Sebenarnya ketika aku pergi ke rumahmu, aku juga ingin memberitahu hal ini kepadamu. Tapi, suasana di rumahmu begitu menyenangkan, aku tidak ingin kegembiraan hancur itu hanya karena aku.
Aku tahu sikapku di bandara sangat buruk, tapi aku takut bibiku akan mengikutiku keluar dan melihatmu. Aku takut dia akan mengatakan hal-hal yang membuatmu sedih. Kemudian, aku baru sadar kalau orang yang membuatmu paling sedih itu adalah aku. (Ternyata akhirnya kamu tahu? Kamu itu pria brengsek!)
Aku tahu aku telah melakukan hal yang sangat tidak baik kepadamu dan sedikit keterlaluan dengan membuat permintaan seperti ini, tapi aku benar-benar sangat membutuhkanmu. Bolehkah, membiarkanku sedikit keterlaluan untuk satu kali lagi? Bisakah kamu memaafkan aku dan menanti kepulanganku? (Memaafkan kamu? Menanti kepulanganmu? Menunggu berapa lama? Bagaimana cara menunggunya? Apa aku akan berhasil menunggumu?)
Zhou Xiao duduk di depan komputer dan menggerakkan mouse dengan tatapan kosong.
“Zhou Xiao, Zhou Xiao! Kamu baik-baik saja? Kelas sudah hampir dimulai, kamu mau pergi?” Ketua Asrama bertanya pada Zhou Xiao sambil mengenakan mantel.
“Oh.” Dia menoleh dengan sedikit lambat dan menjawabnya. Lalu dia mematikan komputer, mengambil pakaian dengan asal-asalan, mengambil bukunya dan berjalan keluar.

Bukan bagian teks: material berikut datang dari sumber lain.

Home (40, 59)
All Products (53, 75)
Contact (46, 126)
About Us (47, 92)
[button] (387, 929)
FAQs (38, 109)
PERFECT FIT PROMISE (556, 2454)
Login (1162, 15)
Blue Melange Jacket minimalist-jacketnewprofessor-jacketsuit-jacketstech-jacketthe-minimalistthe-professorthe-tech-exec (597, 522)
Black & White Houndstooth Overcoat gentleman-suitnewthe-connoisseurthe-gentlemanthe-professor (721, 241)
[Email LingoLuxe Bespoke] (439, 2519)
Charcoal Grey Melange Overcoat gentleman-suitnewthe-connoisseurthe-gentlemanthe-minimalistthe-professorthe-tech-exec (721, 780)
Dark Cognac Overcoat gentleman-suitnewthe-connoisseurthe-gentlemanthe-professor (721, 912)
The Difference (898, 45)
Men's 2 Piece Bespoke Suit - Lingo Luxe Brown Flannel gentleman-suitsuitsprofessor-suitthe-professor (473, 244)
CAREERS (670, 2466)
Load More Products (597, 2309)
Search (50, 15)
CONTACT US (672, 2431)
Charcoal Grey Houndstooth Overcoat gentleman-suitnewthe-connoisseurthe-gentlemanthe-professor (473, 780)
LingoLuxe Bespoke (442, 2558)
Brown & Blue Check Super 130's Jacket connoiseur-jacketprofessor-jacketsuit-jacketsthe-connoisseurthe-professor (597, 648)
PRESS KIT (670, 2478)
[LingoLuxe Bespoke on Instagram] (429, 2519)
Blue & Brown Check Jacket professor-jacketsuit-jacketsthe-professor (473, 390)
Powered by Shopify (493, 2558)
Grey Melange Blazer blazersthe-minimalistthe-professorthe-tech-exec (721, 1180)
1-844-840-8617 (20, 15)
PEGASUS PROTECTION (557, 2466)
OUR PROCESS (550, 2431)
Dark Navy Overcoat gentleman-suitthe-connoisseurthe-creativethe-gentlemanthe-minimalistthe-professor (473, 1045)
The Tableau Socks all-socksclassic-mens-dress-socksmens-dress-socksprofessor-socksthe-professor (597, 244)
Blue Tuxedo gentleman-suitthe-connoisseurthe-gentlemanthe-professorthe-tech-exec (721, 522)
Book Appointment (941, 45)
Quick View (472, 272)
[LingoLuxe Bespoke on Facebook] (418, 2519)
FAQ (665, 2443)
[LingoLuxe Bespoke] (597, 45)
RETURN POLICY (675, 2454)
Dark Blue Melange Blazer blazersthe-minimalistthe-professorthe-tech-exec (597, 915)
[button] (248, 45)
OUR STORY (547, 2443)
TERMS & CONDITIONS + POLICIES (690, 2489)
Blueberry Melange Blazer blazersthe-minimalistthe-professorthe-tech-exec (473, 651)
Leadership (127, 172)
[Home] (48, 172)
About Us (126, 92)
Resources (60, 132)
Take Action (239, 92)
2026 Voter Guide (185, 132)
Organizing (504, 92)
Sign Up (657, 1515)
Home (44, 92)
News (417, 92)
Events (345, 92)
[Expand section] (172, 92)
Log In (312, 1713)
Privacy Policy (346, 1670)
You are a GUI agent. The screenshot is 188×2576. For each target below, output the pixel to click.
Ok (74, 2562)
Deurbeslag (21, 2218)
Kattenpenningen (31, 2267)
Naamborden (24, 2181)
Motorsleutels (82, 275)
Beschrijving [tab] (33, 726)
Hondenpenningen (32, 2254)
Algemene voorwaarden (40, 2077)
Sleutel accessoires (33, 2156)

Seluruh hal ini dia selesaikan kurang dari dua menit, Ketua Asrama yang melihatnya hanya bisa tertegun.
“Hei, tunggu aku!” Ketua Asrama yang masih mengenakan mantel, menarik mantelnya dan mengikuti di belakangnya. “Dan lagi, kamu membawa buku yang salah. Kita akan masuk kelas “Sastra Cina Modern”, untuk apa kamu membawa buku “Sastra Cina Kuno”? Apa yang sedang kamu pikirkan?”